Filmmaker Luca Guadagnino once again perfectly captures the anguish and self-discovery that is the essence of being a teenager in his first HBO miniseries, “We Are Who We Are.” Released last Sept. 14, the narrative takes place at a fictional U.S. military base in the seaside town of Chioggia, Italy in 2016. Over the course of eight hour-long episodes, the drama follows the unconventional and ever-evolving friendship of two 14-year-olds who struggle to find their place in the world.

The opening scenes introduce the protagonist, Fraser Wilson, as he waits to exit the airport with headphones intact and attitude on high. Played by “It” and “Shazam!” actor Jack Dylan Grazer, the character’s blunt nature makes him easy to dislike at first. However, getting to know the boy and his complex layers is without question one of the factors that contribute to this masterpiece of a show. After leaving New York City, the teen is faced with the challenge of adjusting to his new life in the tucked-away American bubble as he lives with his mother and her wife, who are both soldiers.

Clearly lost and unhinged, he spends his time exploring the base and meets Caitlin “Harper” Poythress, after observing her from outside a classroom at his new high school. Actress Jordan Kristine Seamón embodies the assertive young girl so effortlessly that it feels as though the role was practically made for her. As time goes on, the quirky relationship that forms between them becomes a driving force and is quite entertaining to watch. Aside from laughs that come as a result of their unique personalities colliding, it becomes apparent that their presence in each others’ lives is their saving grace on the road to self-discovery. Grazer and Seamón both give performances that are guaranteed to resonate with audiences long after finishing the series.

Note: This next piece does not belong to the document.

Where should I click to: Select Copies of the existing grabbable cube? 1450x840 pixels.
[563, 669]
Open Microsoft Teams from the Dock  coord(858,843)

Those who have spent time watching Guadagnino’s on-screen work know one of the Italian director and producer’s signature traits is covering the rawest, most honest moments of life, no matter how explicit they may be. While this means that not all scenes are entirely electrifying, the end result is an unmatched feeling of intimacy between the viewer and the world within the film.

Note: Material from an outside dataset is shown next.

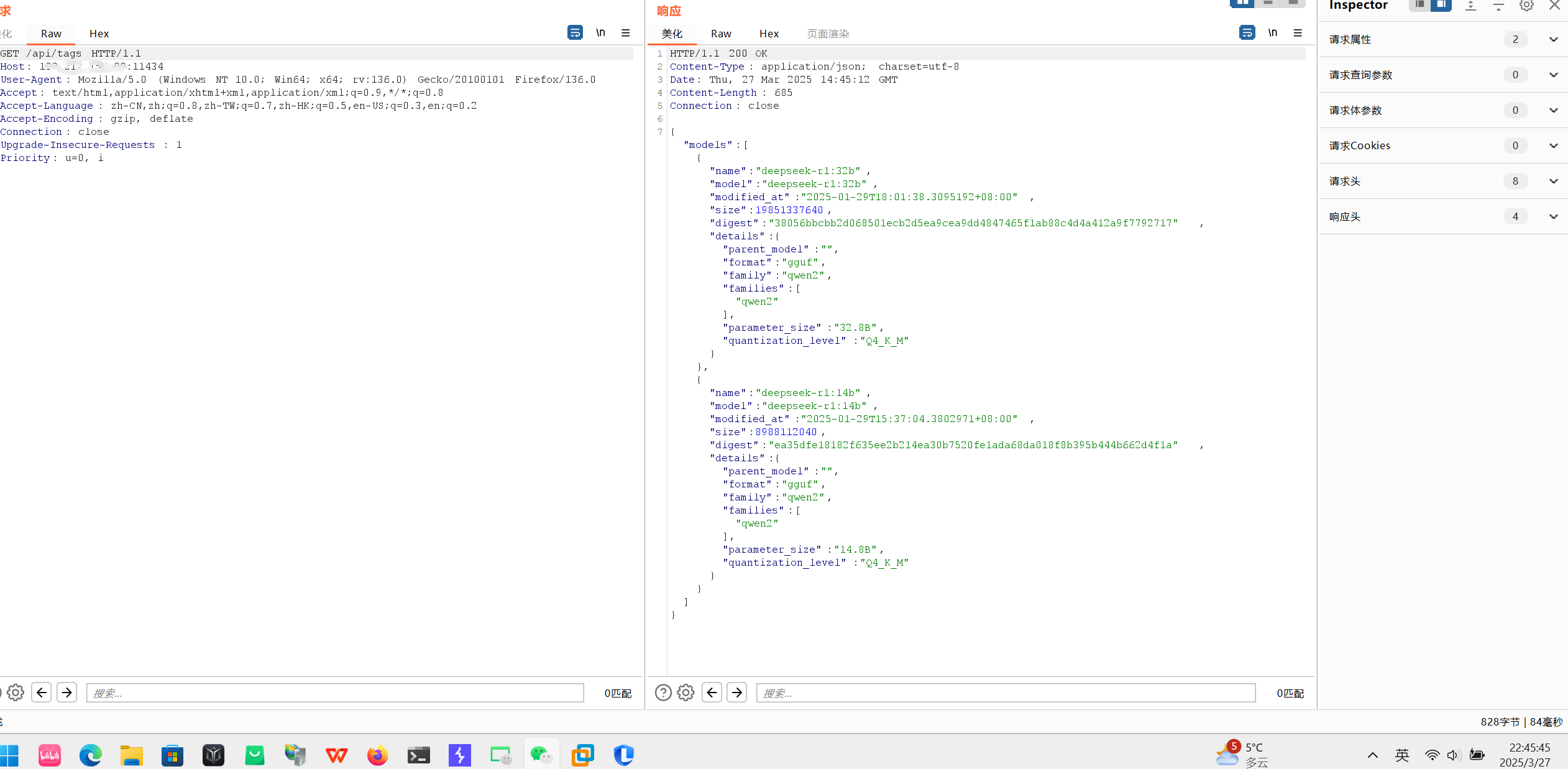Toggle non-printable chars \n in request panel
This screenshot has width=1568, height=769.
[x=600, y=32]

This distinct Guadagnino trademark is no different in “We Are Who We Are,” where long, uncut, and sometimes silent, shots largely make up the storyline and give us an unfiltered look into the lives of the characters. This slow pace and candid outlook feel essential, as topics such as gender identity, sexuality, puberty, love and death are explored. It should be noted, though, that with transparency like this comes some fairly mature content one might avoid watching with their grandmother.

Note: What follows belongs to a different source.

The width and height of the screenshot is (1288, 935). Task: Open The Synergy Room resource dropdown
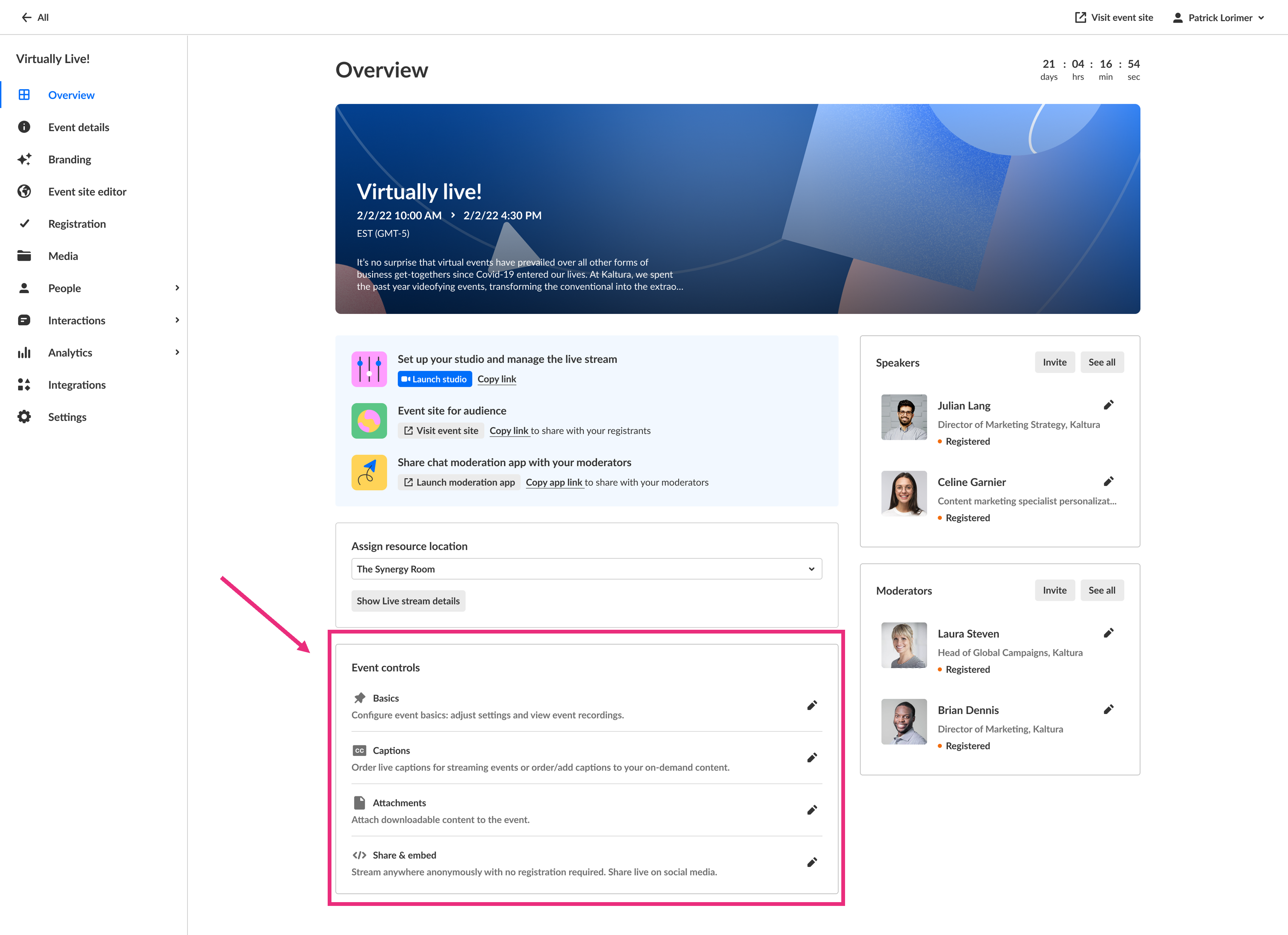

Like in Guadagnino’s other projects, such as the Academy Award-winning “Call Me By Your Name” and the thriller “Suspiria,” the soundtrack to “We Are Who We Are” adds yet another layer of depth to the charming aesthetic created. The mixture of classic names, such as the Rolling Stones and Prince, and artists Gen-Zers are surely familiar with, such as Kendrick Lamar and Frank Ocean, speaks perfectly to the interests of the teens who dominate the show, and will likely appeal to a wide range of audiences. In combination with stunning cinematography, the melodies featured give character to the array of still scenes that appear on the screen.

“We Are Who We Are” is somehow heartbreaking and beautiful all in one, as it covers the not-so-pretty realities of life. It is full of bittersweet moments that make growing up so trying and defining at the same time. It does not care to make perfect sense or fit into society’s expectations. Rather, it chooses to show life, and particularly youth, the way it is: messy, hard, and constantly changing.